Disclaimer: Microsoft is a large and heterogeneous company and these comments will not necessarily apply to all of the organisation.
I’ve just read a blog post by a Microsoft Software Engineer that represents what I believe is the fundamental problem with how Microsoft views the developers who use their tools and APIs. Here are the two key quotes:
“We sit around the table designing APIs, and for the most part unless we have time to actually think through the extensibility/usage scenarios and ensure they’re safe or at least make some sense, and have time to actually test those scenarios, we seal those bad boys off to protect users from themselves.”
“Hmmm, I guess I can’t complain too much about my tamper resistant controller now, since when it comes to API design, I’m in the the “seal it” camp. Just like XBOX support doesn’t have the bandwidth to deal with calls from a bunch of gamer geeks wondering why their “tricked out” custom controller jobs are producing smoke and getting them killed in Halo, we in DevDiv creating glorious frameworks don’t have time to participate in long forum threads attempting to help debug crazy Rube Goldberg extensibility scenarios that we never dreamed of (they’re trying to do whaaat with our APIs??).”
What paternalistic crap. I’ll tell you whaaat we’re trying to do with your APIs. Our jobs, delivering value to customers with your platform. I’m sorry you think living with whatever you imagined the use cases of your API to be more important than achieving usable solutions for customers. Having people put your technologies to uses you didn’t anticipate is par for the course in this industry. Hell, for frameworks it should be flat out expected.

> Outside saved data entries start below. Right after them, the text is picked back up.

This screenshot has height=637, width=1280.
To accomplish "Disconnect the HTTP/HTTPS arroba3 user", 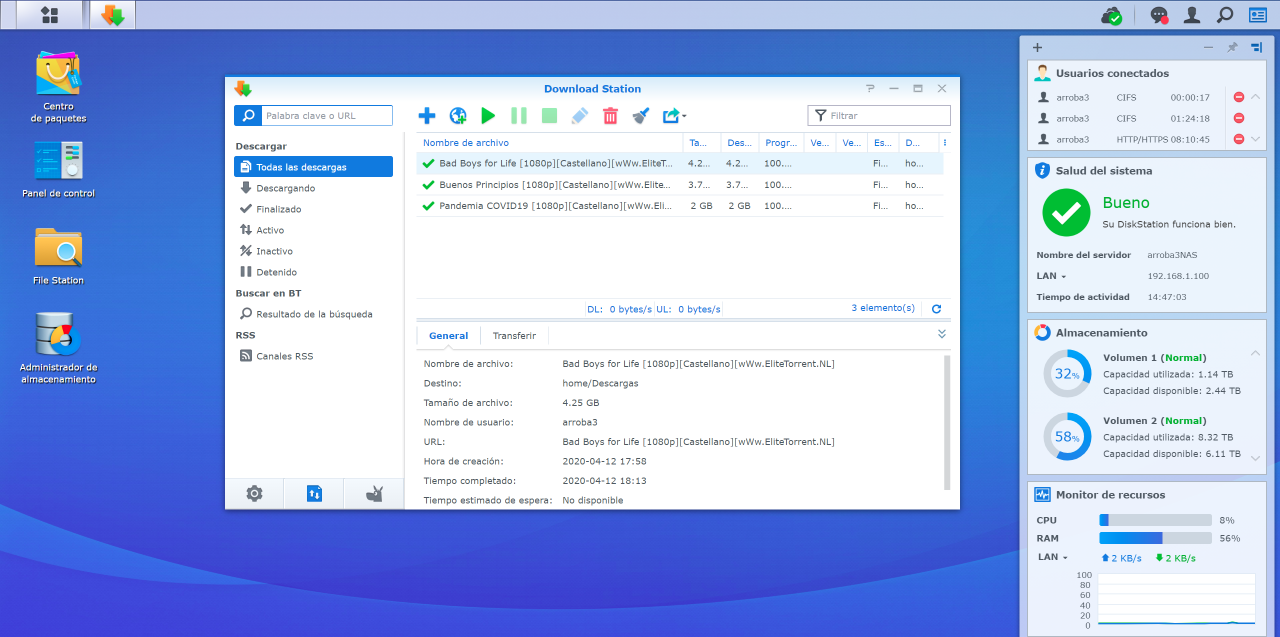I will click(1238, 139).
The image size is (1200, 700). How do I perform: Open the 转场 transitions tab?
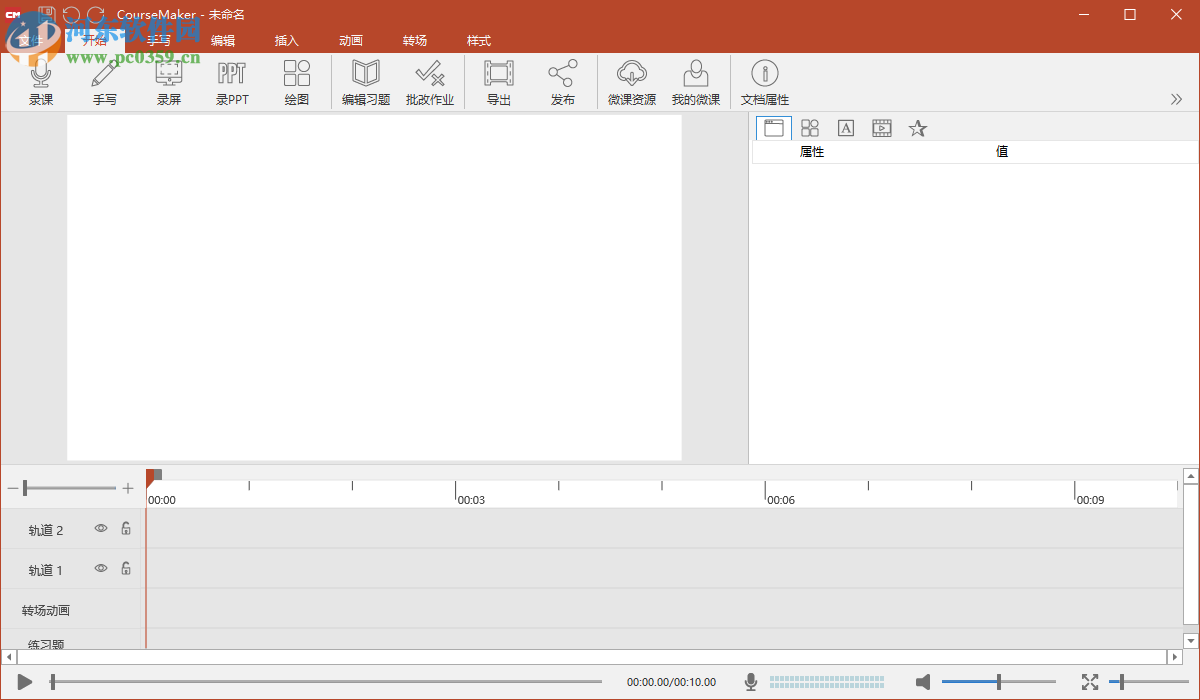tap(415, 40)
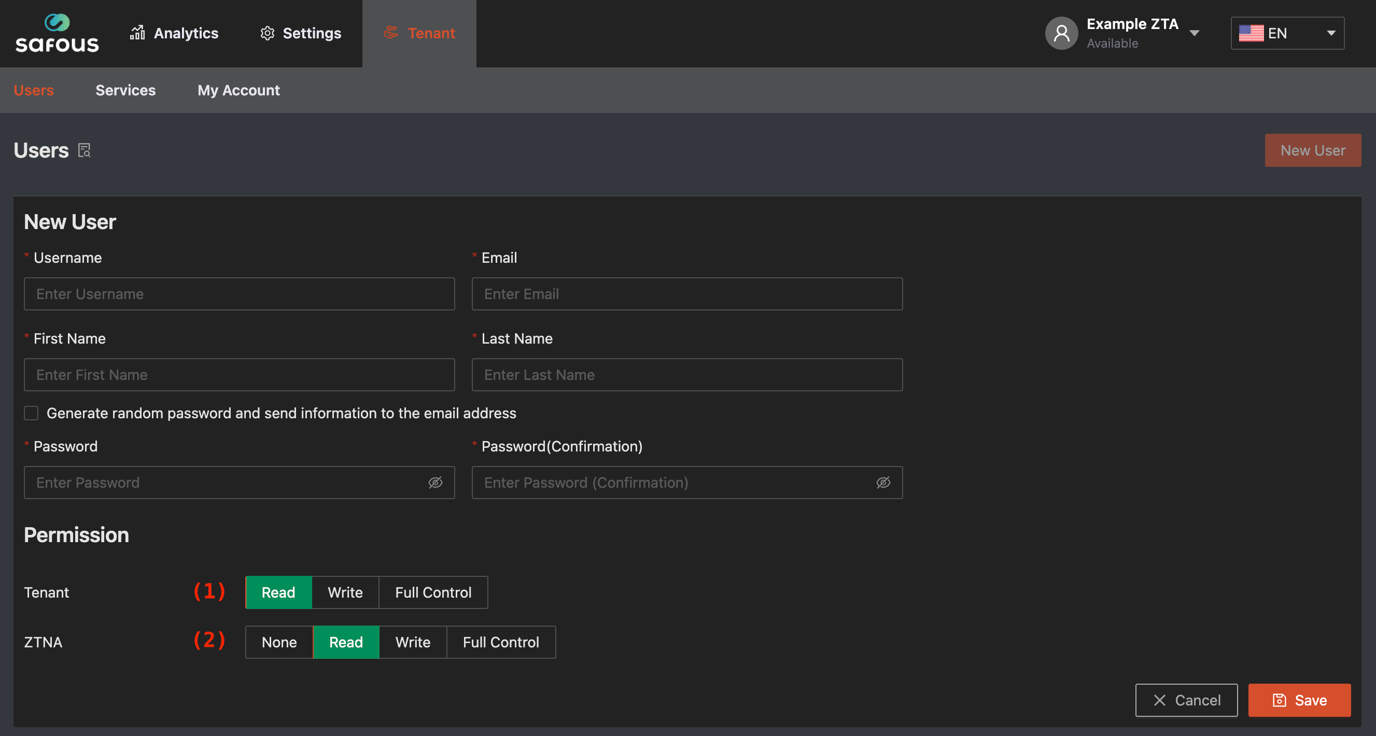Open the EN language dropdown arrow

[1330, 33]
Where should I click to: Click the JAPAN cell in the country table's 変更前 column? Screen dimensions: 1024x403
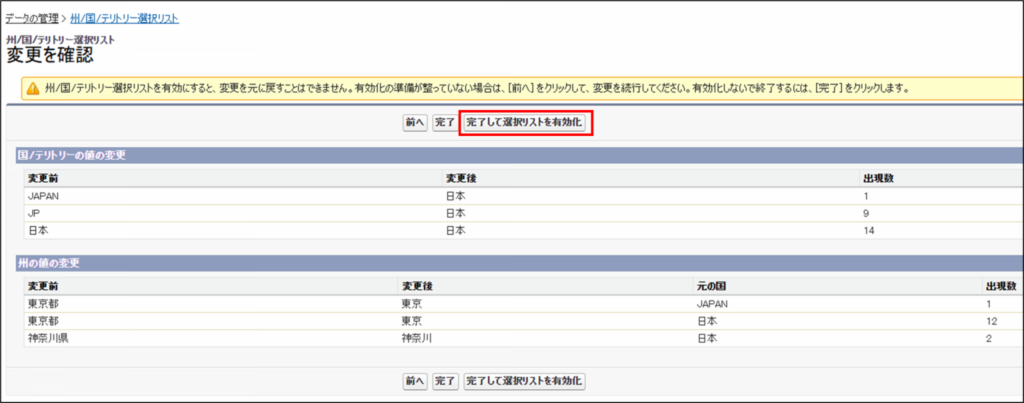[44, 196]
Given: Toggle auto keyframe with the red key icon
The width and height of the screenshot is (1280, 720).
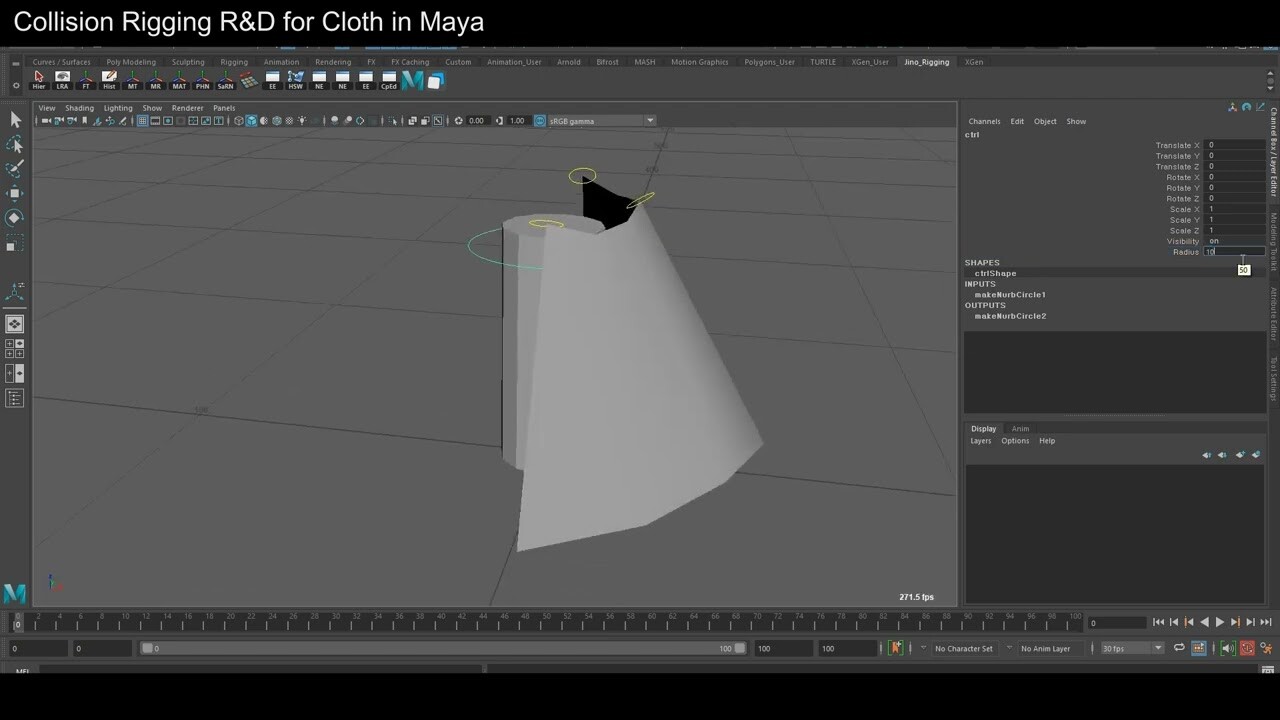Looking at the screenshot, I should click(1247, 648).
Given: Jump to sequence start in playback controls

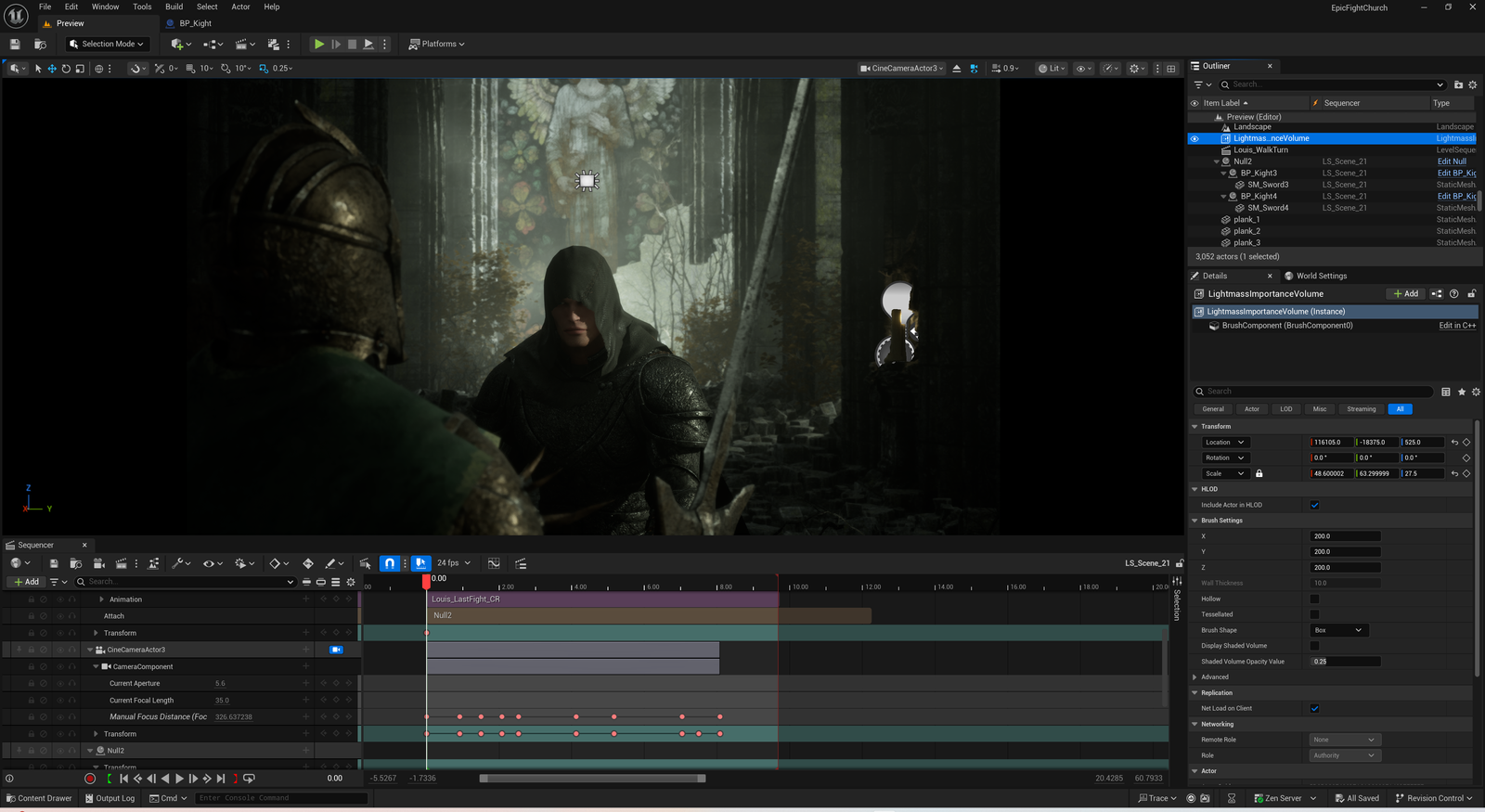Looking at the screenshot, I should coord(123,779).
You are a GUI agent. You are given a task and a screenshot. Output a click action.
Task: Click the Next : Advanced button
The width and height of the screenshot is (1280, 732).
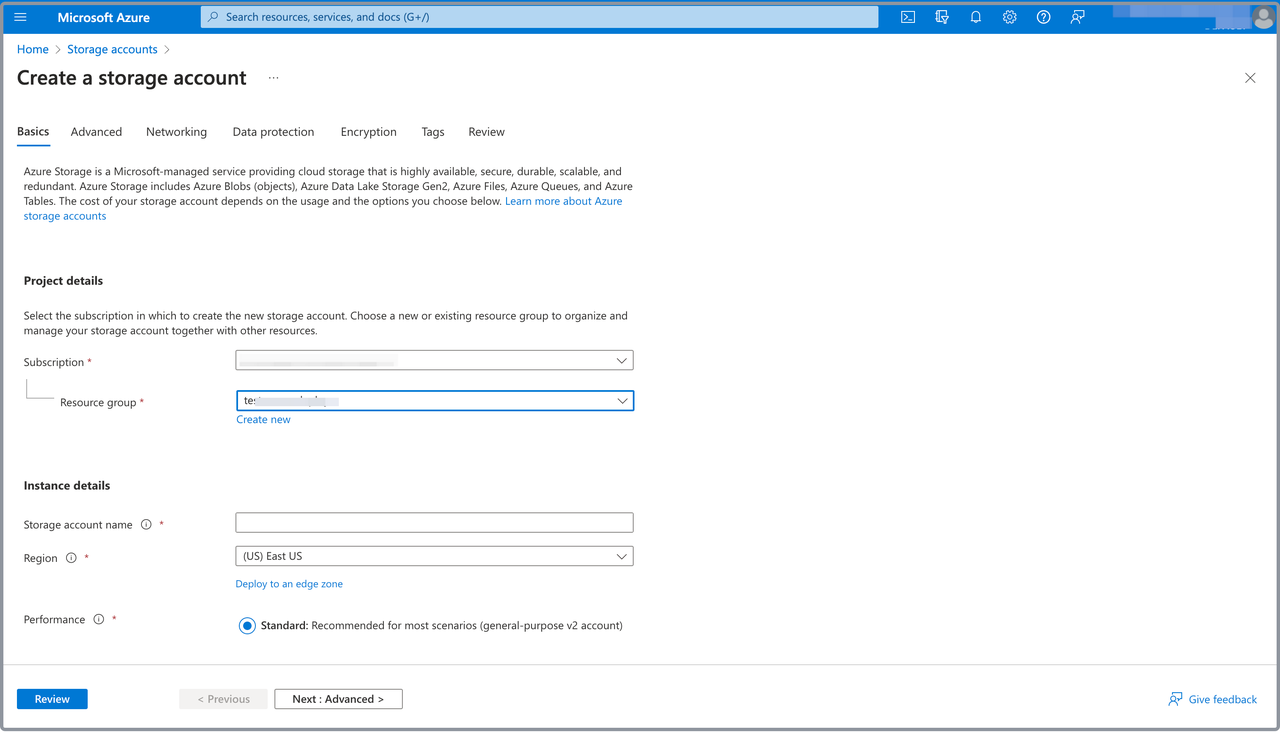pos(338,699)
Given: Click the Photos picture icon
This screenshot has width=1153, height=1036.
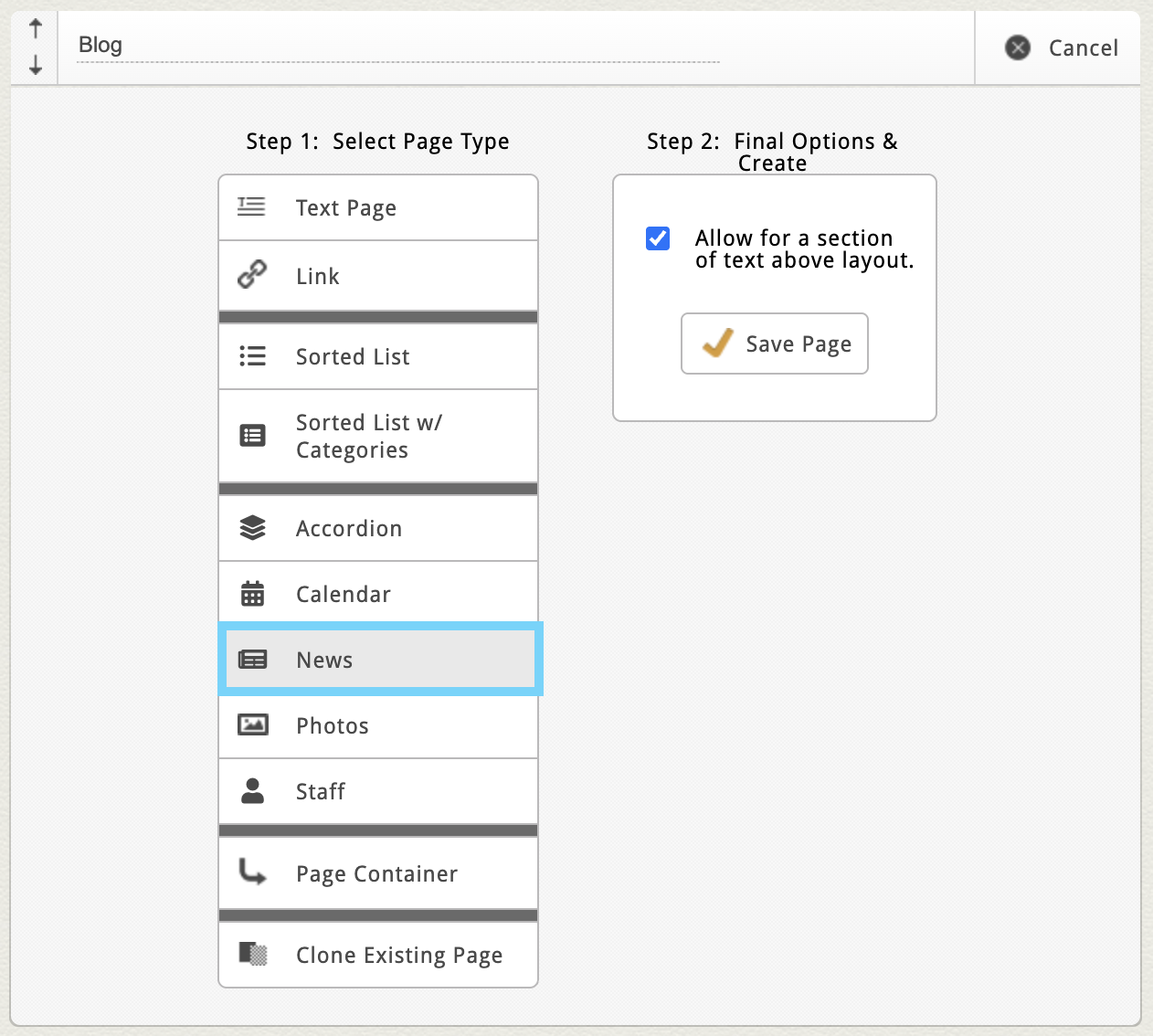Looking at the screenshot, I should click(252, 725).
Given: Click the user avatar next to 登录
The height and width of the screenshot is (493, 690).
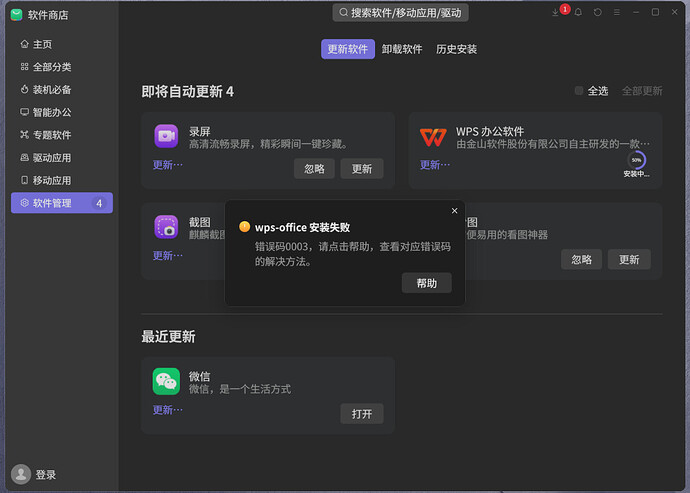Looking at the screenshot, I should click(21, 474).
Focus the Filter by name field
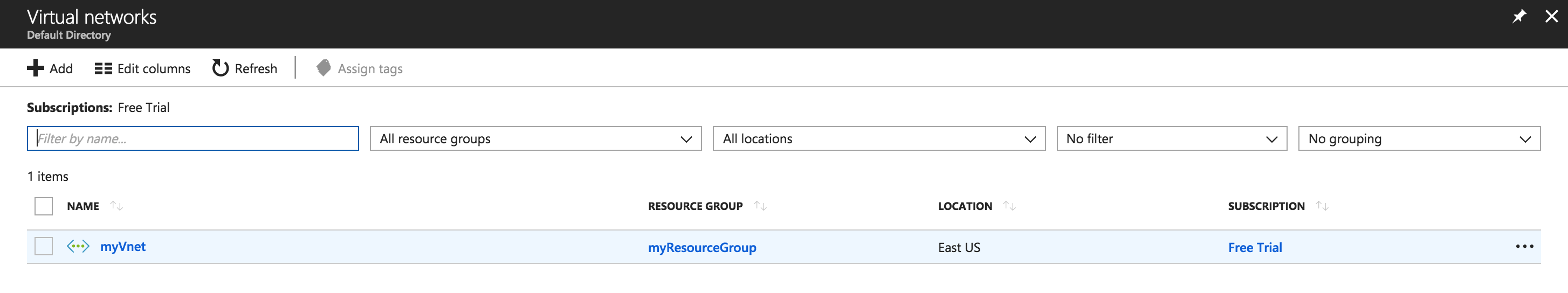 point(192,138)
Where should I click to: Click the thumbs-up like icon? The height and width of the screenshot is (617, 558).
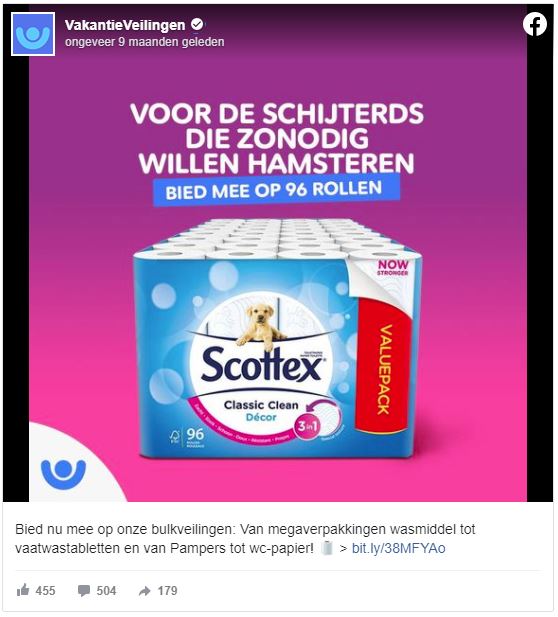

The reason people need to come up with “crazy Rube Goldberg extensibility scenarios” is that far too many Microsoft frameworks and products simply don’t support the extensibility points necessary to make them work in real world scenarios. For instance it’s very telling that ASP.NET MVC (a shining example that Microsoft can build solid, extensible systems when it chooses to) had to introduce abstractions for key ASP.NET classes rather than be able to use anything existing in the ASP.NET stack. I shouldn’t have to write an abstraction layer around parts of the BCL just to be able to do TDD with them. This additional effort on my part to apply good practice to my development is a failure of the API design.
The underlying impression is that developers on Microsoft platforms are idiots who must be prevented from going anywhere near anything difficult. If this is true I submit that it is a problem of Microsoft’s makings. Far too much of Microsoft’s tooling and frameworks actively makes it easy to produce software very, very badly. This may demo well but the results cannot be effectively or efficiently maintained or extended. With this much pressure to do things badly it’s no wonder than the standards for the average .NET developer are so depressingly low compared to other platforms.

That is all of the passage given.